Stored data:

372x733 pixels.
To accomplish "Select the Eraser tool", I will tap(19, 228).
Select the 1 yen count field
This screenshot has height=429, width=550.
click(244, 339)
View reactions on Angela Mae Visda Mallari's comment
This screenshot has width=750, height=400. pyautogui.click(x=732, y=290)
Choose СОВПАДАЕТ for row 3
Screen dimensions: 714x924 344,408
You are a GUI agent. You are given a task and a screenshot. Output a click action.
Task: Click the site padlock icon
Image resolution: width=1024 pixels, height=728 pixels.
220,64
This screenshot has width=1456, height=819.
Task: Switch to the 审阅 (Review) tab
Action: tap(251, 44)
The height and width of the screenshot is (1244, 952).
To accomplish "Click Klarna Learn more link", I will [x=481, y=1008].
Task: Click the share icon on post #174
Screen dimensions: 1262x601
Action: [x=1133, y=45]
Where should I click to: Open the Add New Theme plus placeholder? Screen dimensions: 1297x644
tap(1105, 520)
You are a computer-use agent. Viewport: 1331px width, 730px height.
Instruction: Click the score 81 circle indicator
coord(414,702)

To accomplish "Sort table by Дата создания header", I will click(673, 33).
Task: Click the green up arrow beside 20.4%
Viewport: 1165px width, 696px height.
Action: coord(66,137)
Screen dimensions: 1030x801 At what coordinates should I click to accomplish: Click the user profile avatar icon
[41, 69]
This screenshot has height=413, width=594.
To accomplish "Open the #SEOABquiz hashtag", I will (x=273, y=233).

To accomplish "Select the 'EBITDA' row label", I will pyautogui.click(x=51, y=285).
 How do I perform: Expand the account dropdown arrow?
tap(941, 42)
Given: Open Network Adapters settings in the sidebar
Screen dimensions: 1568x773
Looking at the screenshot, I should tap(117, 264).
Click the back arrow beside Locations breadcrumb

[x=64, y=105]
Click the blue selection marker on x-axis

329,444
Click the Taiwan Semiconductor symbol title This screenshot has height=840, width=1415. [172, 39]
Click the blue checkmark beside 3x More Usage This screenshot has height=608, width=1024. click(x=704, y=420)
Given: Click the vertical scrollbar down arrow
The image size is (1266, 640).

### EXERCISE AIM:
Please copy every line in the entries where "will" appears.

### WRITTEN RESPONSE:
To accomplish "Select the Eraser tool", I will tap(19, 228).
To accomplish "Click Klarna Learn more link", I will [x=481, y=1008].
To accomplish "Sort table by Дата создания header", I will click(673, 33).
To accomplish "Open the #SEOABquiz hashtag", I will (x=273, y=233).
To accomplish "Select the 'EBITDA' row label", I will pyautogui.click(x=51, y=285).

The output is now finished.